Did it throw off the prep you had done in advance?
We definitely had to reduce some locations where there could be crowds. Some actors couldn't make it. For instance, Sampa had a scene, but she couldn't make it in the schedule. She came for some days but had to go back. At that time, they were big hits for us. But we were all on the same page. We were in a bio-bubble and were extremely careful. No one went out after the shoot. Everyone on the shoot was tested, quarantined and only then allowed to meet others. Despite having so many people working on the shoot, we had zero COVID cases. The credit goes to the producers and the crew who were careful.
Apart from this, people were very focused. Everyone was working after a long time. People wanted to get back to work. A lot of us had been isolated before coming on shoot. So coming back to work with so many people felt good. There was a good energy on the set. People were quite positive.
You shot the entire film in synch sound. Yet, the sounds of the jungle are understated, subtle, and manage to leave a mark.
Synch sound is always better because the authenticity of the performances that you get through synch sound can never be achieved through dubbing. [But] a lot of the jungle sounds was sound design. We had to add those sounds later. Anish John was the sound designer and added the sounds of the bee or the locust, according to the time of day or night. If the location was near a lake, the sound of frogs had to be added. We had a research consultant on board, Dr Ramzan Virani, who informed us throughout of the scientific details in the film. He was constantly available to us.
Although the title and the film revolve around Sherni, we see very little of the tigress. Was that always planned?
If you look at it poetically as well, you first see a glimpse of the tiger in a wide shot. Then, it is a little closer. Then, when you come closer still, the tigress is shot dead. You could have seen more of the tigress if Pintu Bhaiyya [Sharat Saxena] had not shot it.
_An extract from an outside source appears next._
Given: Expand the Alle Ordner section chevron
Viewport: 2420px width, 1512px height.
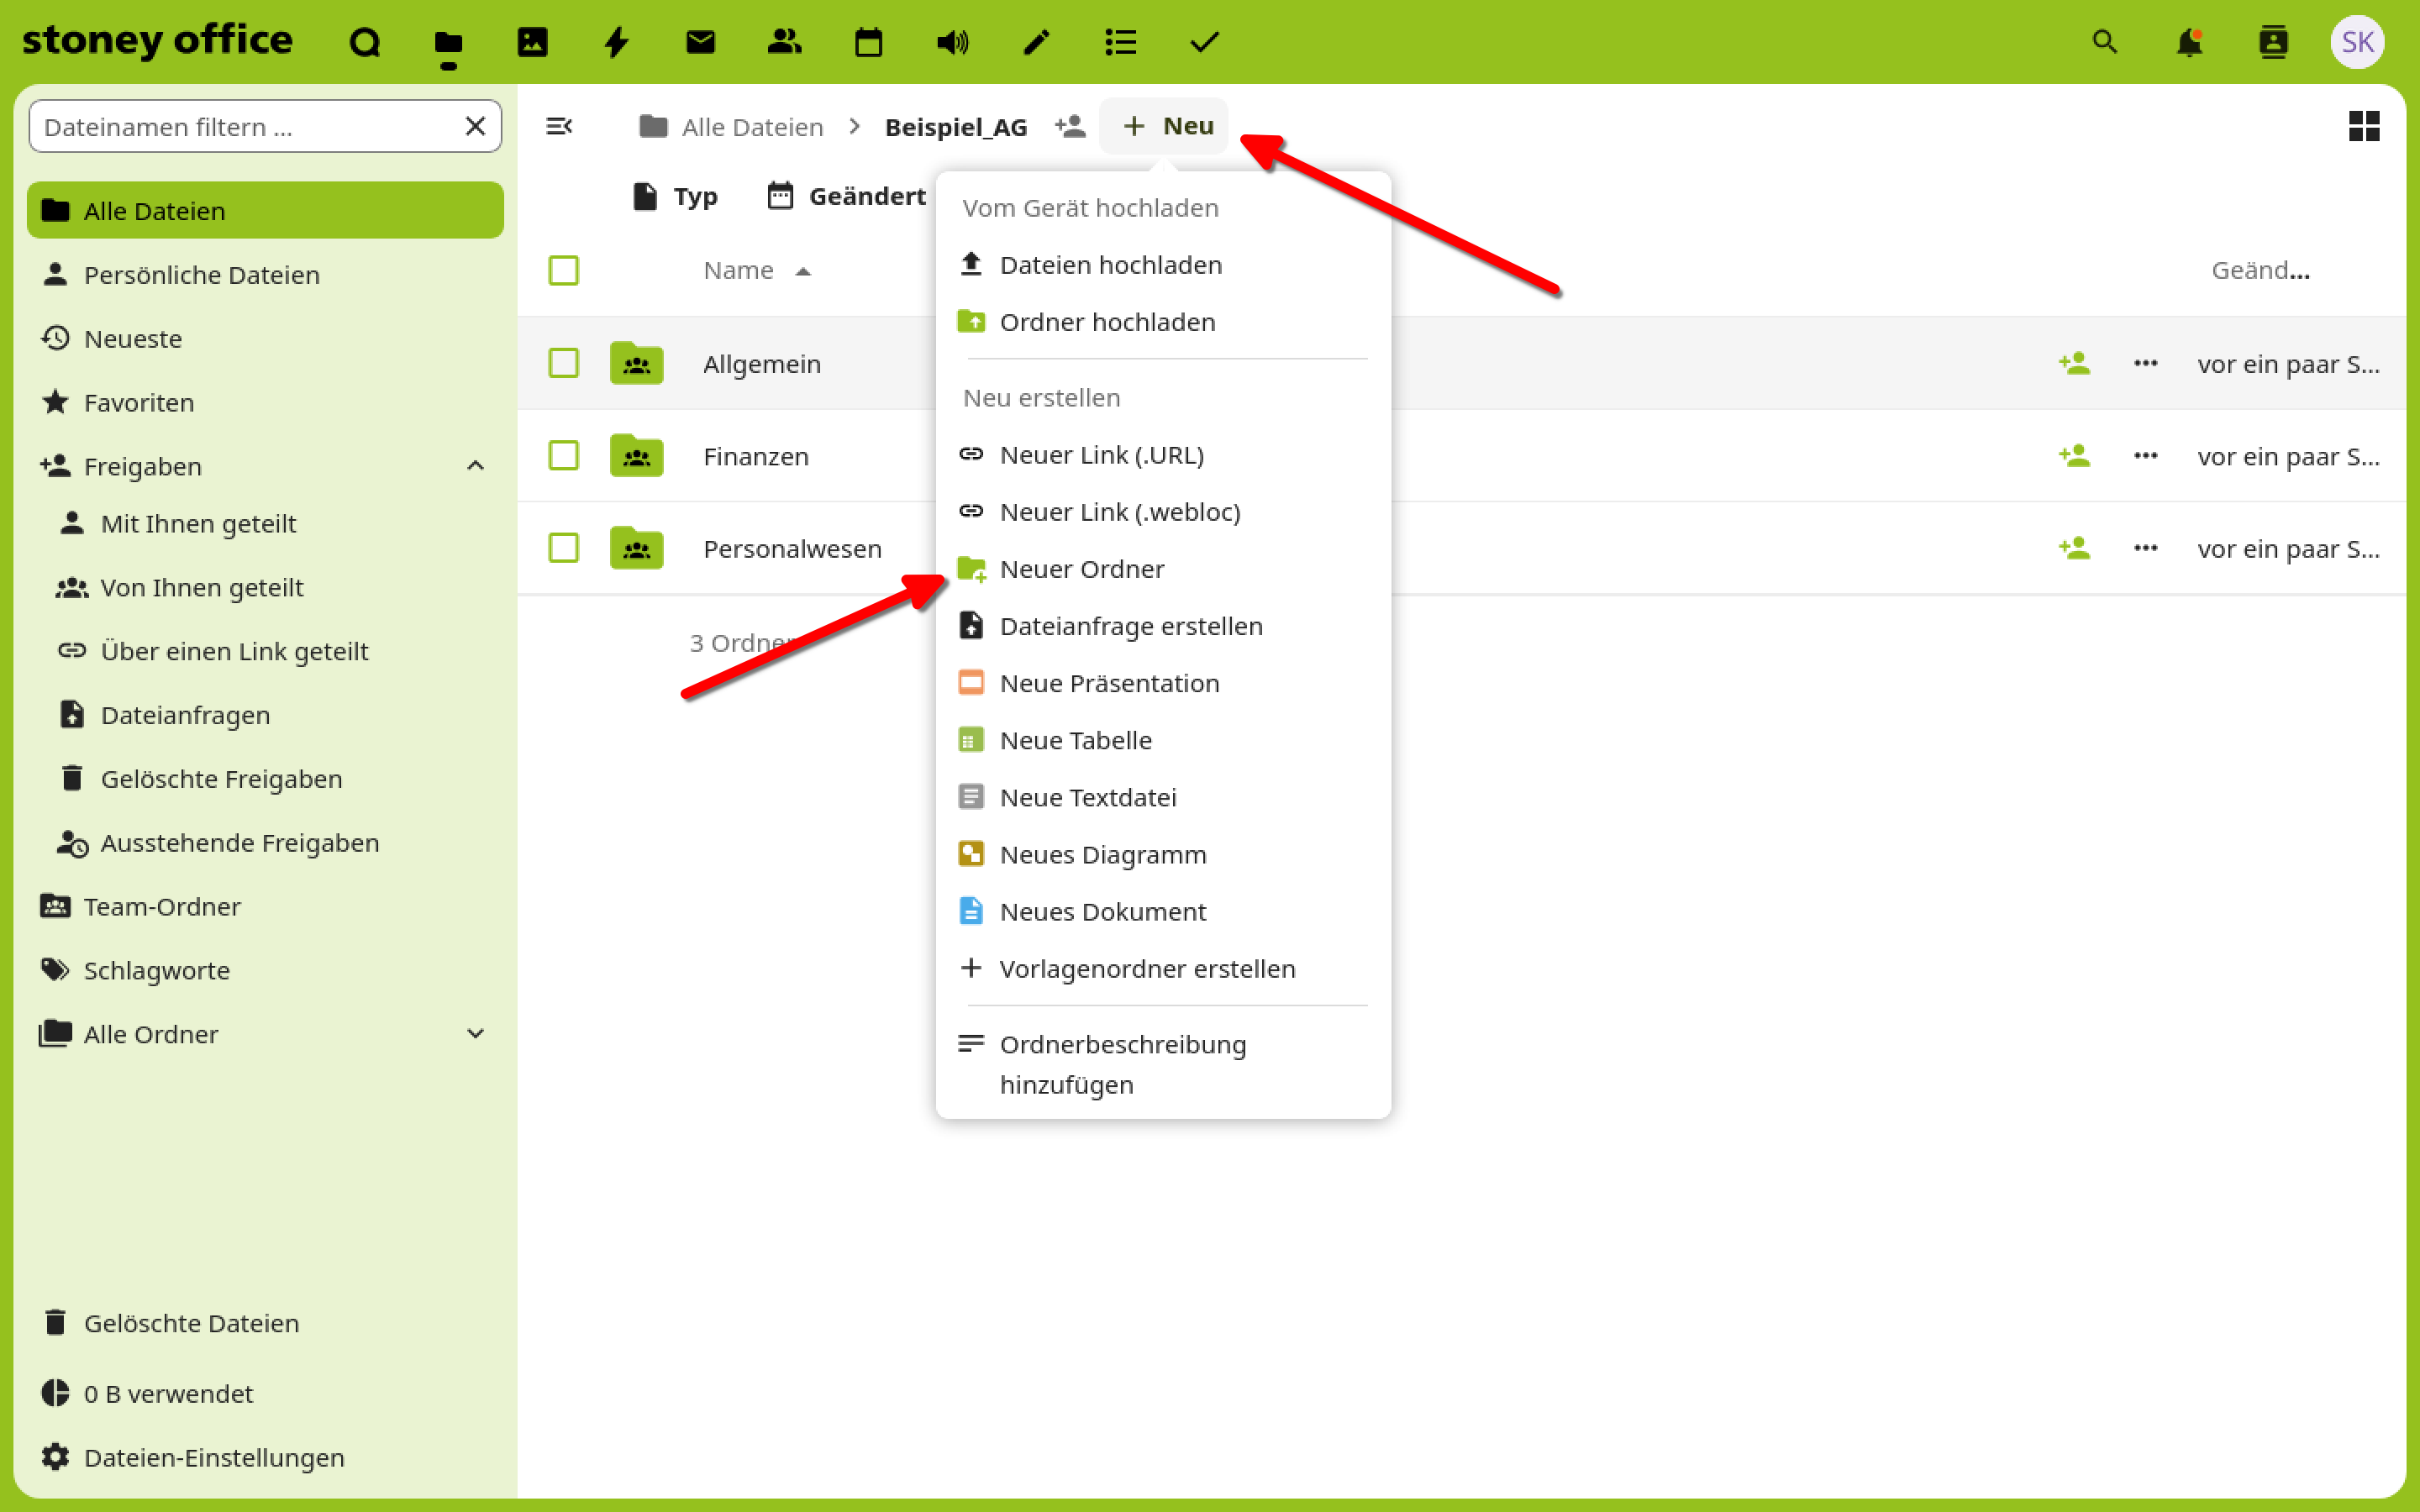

The other reason why we didn't show the tigress as much is explained in a line in the film, where the officer says, "Agar aap sau baar jungle mei jaaoge, toh 99 baar tiger aapko dekhega, magar aapko ek hi baar dikhega." That is why you see the guards constantly looking and looking. It is sheer hard work to track a tiger. It is easy for someone to say, I give you one week to find and catch a tiger. It is really hard, not easy to do what they were doing in the film, which is why we didn't have to show the tiger that many times.
Also, you have a very strong point of view of the jungle which you are exploring. You are looking at these people from the perspective of the jungle which we are exploring. That includes all the animals who are observing these people walking through it.
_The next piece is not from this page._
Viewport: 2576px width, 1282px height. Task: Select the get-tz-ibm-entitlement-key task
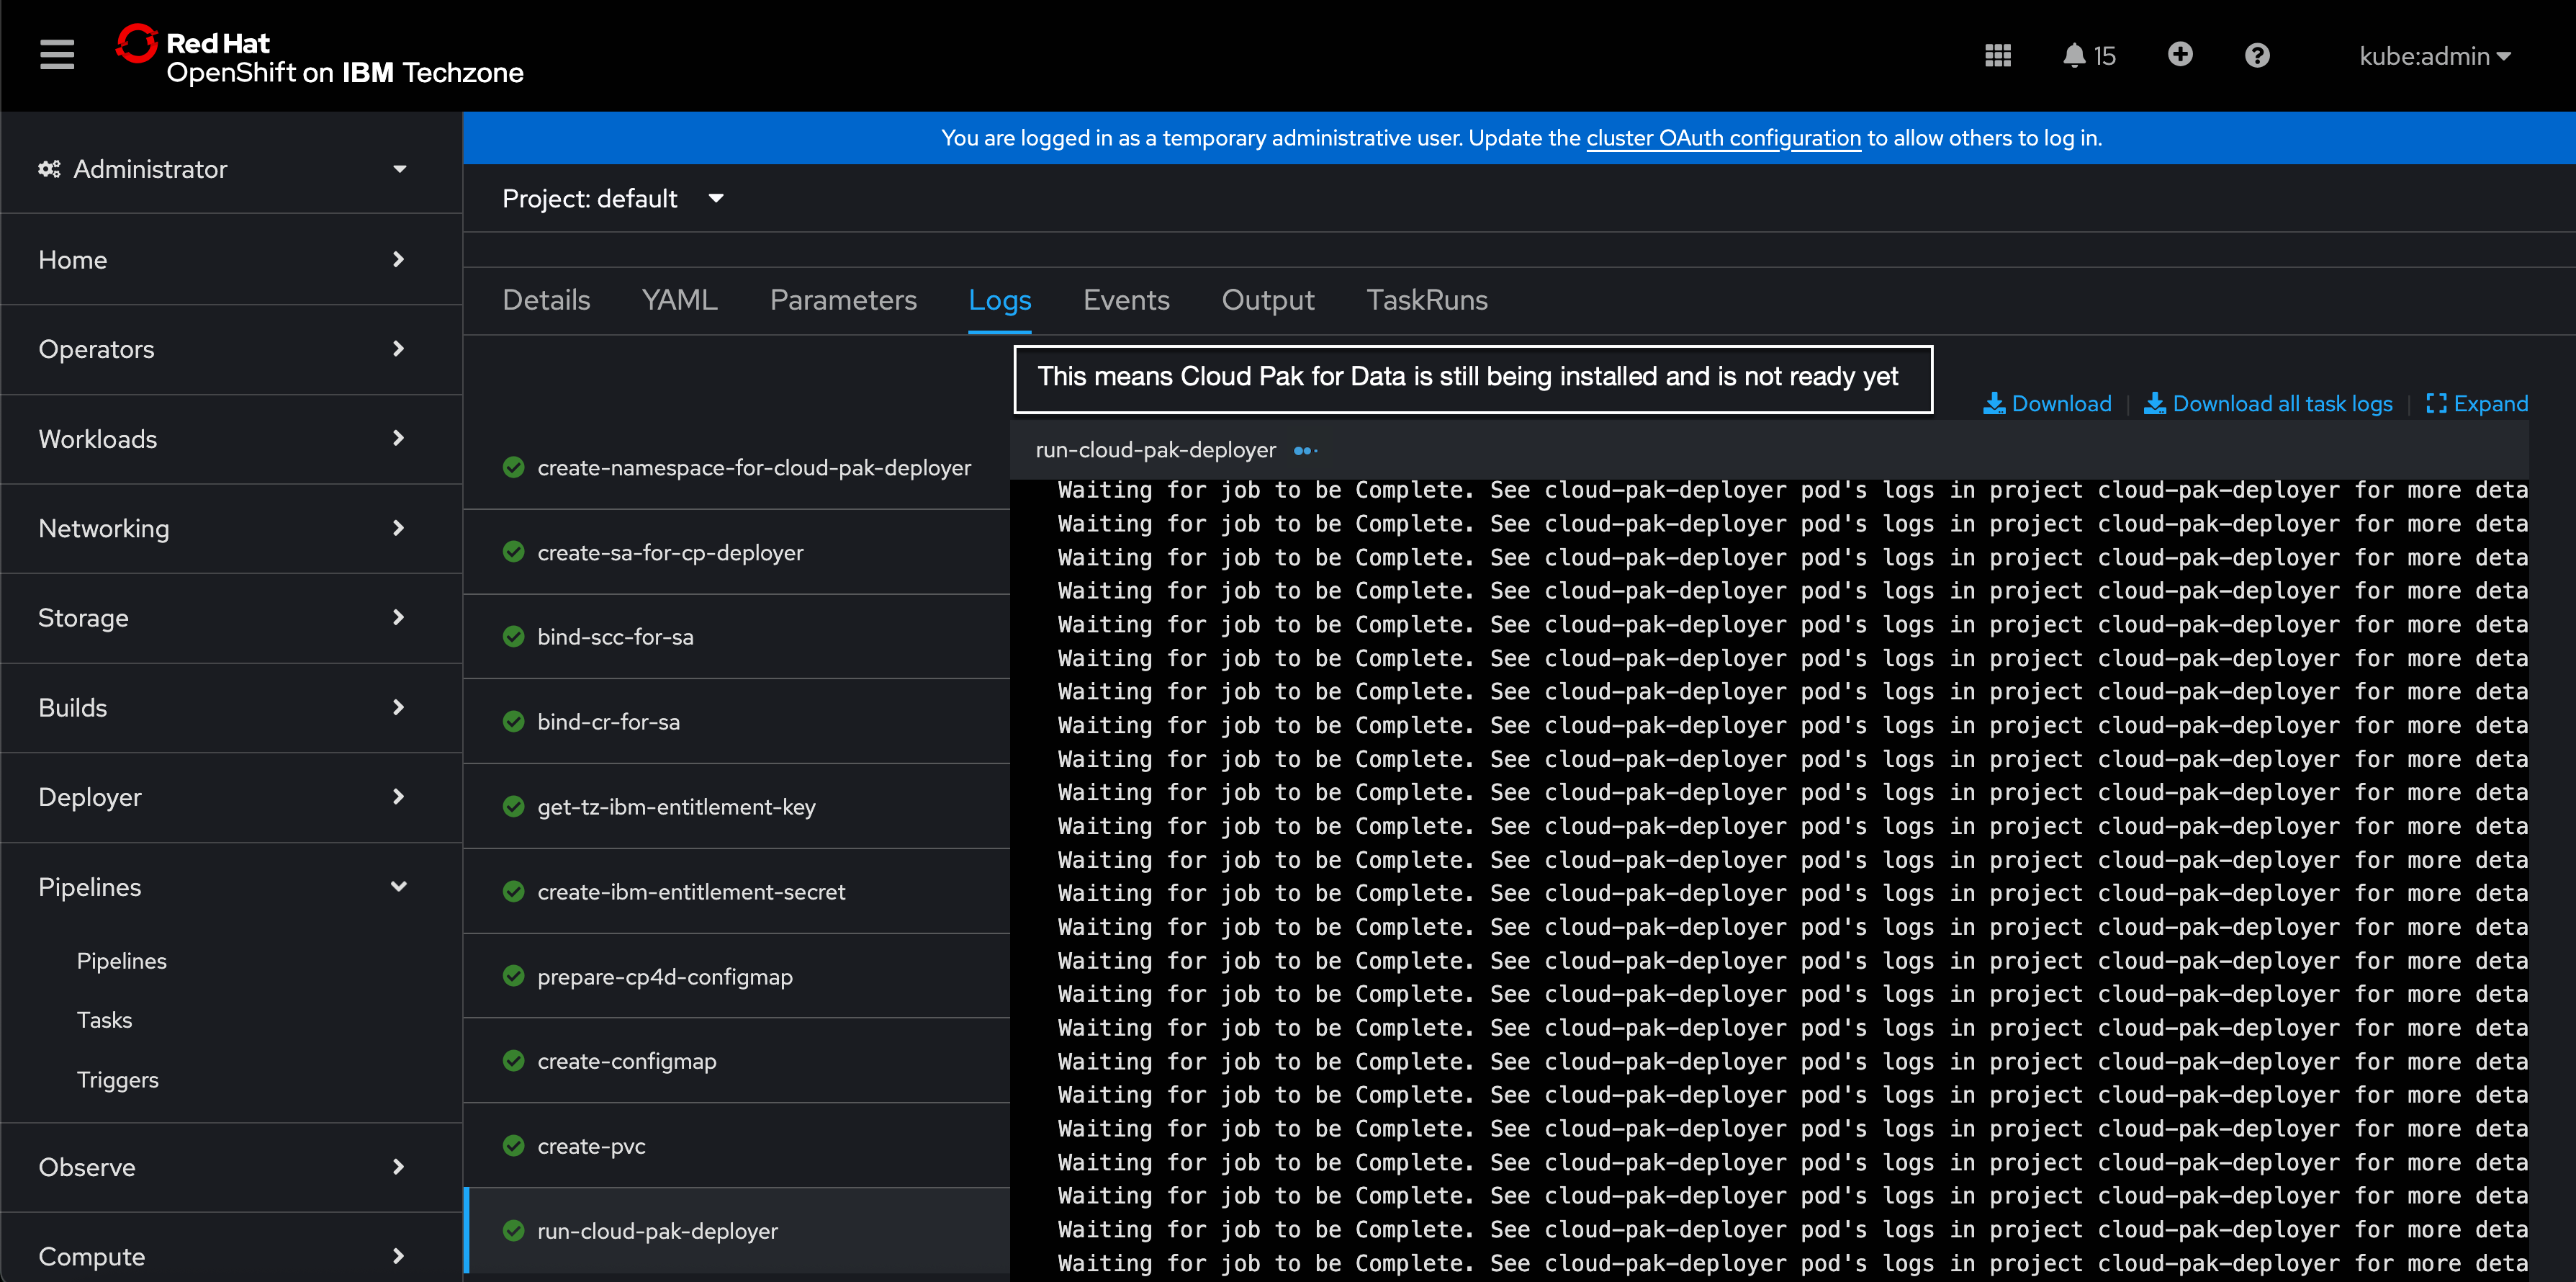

Sherni, like Newton, continues to espouse the cause of a people who are on the periphery of a democracy/system. It shows their stand, and why they need to be treated more humanely. It seems to be a consistent theme in your films so far. What draws you to it?
You cannot make a film set in the jungle without including the voices of the people who live there. Otherwise, it becomes a very fake and superficial story. If you have to understand any story set in any region, you have to understand the voices of the people who live there.
What are you looking forward to in the post-Sherni world?
I am always working on multiple projects at a time. So there is this series, which we will probably release later this year. I am looking forward to that.